The RFU's medical services director Dr Simon Kemp told Sky Sports News: "Based on our experience with Harlequins and the mouthguards, there was a very high interest from players and the coaching staff just to understand what their training intensity meant for them.
"They were very used to understanding running loads, GPS data and acceleration and deceleration loads. What the mouthguards give them is an idea on the impact and the head accelerations.
"Both clubs reported very positively about the use of this in the club setting, aside of the research value."
RPA chief executive Damien Hopley is convinced the sport remains at the sharp end of concussion research and safety but admitted there was likely to be concern from some of his constituents into the results of a study from Imperial College which showed a fifth of elite players showed signs of abnormalities to the brain's white matter.
The Drake Rugby Biomarker Study, which involved the RFU, investigated 44 elite players between July 2017 and September 2019 and results of second scans on almost half of those, taken a year after the first, revealed 23 per cent showed abnormalities to their brain cells.

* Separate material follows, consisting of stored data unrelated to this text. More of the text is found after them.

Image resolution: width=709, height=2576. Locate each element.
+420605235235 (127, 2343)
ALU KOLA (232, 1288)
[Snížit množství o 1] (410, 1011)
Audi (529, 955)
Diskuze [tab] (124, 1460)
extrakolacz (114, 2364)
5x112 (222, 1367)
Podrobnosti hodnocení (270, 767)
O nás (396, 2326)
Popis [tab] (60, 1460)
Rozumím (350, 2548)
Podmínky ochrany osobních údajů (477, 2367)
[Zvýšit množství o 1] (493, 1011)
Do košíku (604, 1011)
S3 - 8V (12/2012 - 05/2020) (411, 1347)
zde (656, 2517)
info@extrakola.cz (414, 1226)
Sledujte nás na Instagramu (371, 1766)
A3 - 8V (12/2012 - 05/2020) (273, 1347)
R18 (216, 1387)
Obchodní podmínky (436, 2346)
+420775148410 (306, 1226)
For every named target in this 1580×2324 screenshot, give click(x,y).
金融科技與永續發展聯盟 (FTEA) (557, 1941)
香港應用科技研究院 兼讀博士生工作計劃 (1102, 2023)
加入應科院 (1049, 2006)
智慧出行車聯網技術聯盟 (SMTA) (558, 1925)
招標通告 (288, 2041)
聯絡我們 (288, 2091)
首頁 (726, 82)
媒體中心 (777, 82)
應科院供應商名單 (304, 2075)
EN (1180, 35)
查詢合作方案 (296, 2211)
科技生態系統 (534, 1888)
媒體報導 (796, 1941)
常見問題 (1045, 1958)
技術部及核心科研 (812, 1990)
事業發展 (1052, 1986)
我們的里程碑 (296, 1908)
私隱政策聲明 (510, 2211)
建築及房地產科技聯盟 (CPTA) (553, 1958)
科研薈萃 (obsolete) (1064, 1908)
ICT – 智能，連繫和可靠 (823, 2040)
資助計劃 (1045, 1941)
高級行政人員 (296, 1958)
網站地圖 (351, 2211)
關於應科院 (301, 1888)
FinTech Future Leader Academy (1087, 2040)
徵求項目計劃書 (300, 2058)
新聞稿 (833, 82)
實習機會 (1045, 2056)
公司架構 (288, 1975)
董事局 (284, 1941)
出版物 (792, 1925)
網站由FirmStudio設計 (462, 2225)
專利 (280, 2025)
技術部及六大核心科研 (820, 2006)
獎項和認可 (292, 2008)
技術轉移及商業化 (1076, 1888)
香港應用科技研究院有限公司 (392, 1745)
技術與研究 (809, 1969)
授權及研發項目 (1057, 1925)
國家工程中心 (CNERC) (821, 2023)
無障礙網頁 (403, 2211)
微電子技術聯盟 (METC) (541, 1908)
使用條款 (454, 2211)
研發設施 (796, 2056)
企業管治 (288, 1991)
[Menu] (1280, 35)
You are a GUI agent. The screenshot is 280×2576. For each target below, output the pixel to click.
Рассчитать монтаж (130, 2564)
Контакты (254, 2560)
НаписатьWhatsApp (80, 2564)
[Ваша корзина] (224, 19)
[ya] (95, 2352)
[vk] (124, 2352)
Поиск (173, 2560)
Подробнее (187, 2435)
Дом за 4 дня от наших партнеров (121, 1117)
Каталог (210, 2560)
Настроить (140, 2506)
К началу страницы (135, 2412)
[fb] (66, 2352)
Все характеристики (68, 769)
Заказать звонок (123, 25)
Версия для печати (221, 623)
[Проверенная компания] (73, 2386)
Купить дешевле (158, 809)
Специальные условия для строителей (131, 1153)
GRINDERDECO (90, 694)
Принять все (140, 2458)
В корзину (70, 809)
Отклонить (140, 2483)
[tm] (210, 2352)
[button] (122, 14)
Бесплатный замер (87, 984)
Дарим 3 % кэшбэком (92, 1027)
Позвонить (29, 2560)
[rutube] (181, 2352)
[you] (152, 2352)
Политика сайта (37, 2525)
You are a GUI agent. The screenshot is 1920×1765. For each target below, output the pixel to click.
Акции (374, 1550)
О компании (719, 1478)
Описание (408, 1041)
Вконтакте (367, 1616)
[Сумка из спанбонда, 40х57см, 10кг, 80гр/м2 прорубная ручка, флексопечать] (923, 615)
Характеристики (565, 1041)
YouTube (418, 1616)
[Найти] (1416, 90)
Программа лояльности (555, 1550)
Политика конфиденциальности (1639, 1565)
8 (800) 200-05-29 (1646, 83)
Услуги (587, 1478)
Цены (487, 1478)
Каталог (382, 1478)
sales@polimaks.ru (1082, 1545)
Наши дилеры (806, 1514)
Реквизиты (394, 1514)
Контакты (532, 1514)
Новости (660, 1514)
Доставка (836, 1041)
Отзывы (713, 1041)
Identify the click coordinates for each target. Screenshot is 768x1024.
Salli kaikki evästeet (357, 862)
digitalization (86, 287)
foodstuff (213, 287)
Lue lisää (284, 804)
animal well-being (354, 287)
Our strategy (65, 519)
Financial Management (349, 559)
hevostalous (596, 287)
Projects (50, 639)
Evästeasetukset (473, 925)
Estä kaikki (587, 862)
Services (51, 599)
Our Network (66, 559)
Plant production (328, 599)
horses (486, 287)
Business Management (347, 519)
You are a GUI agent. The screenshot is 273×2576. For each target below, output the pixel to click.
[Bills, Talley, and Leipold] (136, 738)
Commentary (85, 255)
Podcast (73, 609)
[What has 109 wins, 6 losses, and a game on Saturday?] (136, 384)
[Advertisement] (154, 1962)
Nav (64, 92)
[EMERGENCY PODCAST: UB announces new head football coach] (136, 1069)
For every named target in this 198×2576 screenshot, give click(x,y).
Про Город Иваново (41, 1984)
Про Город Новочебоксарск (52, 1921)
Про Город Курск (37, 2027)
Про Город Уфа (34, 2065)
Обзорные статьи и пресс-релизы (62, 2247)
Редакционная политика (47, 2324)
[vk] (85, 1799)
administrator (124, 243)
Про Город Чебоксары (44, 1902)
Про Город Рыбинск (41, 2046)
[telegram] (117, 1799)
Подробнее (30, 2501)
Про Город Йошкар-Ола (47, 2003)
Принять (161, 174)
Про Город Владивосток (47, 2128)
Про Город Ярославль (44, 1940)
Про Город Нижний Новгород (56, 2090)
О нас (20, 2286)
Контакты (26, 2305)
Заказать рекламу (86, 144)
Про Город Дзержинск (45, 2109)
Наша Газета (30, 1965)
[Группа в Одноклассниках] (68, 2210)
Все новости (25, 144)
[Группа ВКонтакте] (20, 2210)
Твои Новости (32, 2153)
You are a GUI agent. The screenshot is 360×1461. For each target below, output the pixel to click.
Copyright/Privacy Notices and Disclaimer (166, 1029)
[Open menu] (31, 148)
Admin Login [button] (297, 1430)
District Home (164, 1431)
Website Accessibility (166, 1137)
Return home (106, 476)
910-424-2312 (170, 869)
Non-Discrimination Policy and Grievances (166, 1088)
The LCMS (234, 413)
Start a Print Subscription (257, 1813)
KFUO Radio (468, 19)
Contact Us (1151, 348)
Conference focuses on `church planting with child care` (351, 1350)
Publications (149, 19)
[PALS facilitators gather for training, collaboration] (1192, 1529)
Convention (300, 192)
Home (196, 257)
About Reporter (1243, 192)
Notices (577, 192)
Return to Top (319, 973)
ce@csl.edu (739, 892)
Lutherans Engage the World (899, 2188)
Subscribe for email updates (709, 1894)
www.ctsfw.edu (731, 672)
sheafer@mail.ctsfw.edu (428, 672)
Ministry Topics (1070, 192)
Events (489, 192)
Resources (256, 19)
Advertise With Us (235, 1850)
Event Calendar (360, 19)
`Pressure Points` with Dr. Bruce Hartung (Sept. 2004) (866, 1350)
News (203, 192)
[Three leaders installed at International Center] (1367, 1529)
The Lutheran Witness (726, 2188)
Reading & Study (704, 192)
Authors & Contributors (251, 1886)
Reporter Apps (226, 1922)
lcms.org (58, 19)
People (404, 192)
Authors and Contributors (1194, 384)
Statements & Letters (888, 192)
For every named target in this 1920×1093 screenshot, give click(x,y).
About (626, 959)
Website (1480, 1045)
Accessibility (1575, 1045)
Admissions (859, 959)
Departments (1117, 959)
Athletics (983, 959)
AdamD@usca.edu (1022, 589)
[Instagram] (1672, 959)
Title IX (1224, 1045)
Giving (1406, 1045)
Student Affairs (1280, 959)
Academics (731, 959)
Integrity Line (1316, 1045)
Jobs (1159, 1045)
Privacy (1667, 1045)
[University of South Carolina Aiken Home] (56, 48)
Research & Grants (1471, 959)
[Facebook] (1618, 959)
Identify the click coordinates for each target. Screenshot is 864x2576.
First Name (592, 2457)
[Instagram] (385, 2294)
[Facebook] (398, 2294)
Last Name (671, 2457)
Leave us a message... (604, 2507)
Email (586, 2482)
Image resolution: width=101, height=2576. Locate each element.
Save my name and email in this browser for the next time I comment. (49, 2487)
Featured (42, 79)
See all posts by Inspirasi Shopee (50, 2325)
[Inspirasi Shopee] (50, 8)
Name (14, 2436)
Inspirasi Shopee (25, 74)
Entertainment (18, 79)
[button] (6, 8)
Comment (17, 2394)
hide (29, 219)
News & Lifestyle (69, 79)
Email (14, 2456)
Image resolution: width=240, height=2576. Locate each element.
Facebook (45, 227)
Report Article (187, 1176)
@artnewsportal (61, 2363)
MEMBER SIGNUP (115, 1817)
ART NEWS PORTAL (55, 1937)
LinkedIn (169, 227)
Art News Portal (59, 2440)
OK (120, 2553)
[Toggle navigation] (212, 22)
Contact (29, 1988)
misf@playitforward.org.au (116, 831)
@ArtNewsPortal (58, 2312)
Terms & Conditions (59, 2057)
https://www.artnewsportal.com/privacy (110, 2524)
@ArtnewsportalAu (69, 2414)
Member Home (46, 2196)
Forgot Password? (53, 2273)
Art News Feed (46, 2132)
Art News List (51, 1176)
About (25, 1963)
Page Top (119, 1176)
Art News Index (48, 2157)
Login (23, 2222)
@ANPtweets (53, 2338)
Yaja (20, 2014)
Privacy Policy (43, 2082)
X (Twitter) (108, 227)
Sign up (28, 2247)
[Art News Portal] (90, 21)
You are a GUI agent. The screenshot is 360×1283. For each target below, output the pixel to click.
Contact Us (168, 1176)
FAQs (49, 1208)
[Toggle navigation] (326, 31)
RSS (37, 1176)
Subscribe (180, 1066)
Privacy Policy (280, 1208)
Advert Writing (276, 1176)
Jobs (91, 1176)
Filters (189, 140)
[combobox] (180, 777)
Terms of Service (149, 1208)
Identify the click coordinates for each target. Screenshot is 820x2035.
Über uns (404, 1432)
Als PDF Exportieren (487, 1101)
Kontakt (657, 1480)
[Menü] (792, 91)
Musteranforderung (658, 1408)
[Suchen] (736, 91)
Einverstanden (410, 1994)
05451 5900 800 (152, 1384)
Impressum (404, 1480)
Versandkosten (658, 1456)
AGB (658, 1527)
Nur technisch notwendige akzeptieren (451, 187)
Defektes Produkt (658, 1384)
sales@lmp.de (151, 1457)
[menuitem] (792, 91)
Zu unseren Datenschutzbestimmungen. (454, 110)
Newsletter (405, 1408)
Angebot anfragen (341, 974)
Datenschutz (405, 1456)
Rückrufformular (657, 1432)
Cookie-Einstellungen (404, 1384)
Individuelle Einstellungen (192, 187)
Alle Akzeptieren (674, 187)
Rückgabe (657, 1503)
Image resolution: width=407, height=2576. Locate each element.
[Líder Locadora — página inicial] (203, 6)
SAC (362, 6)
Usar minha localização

Hopley said: "Obviously this sets the hares running. Clearly it's going to be a headline that will scare certain players but we have to take it in the round of what's currently happening, make sure we are looking at all of the available research and making informed answers on the back of it.
Hopley also believes current players would be in favour of a reduction of full contact work done in training.
He added: "Based on conversations we've had, I think player would welcome that. It's about how we manage that, how we do that appropriately, marrying the medical data we've talked about.
"Trying to give certainty on what is contact, clarification and regulation around that is an important step forward."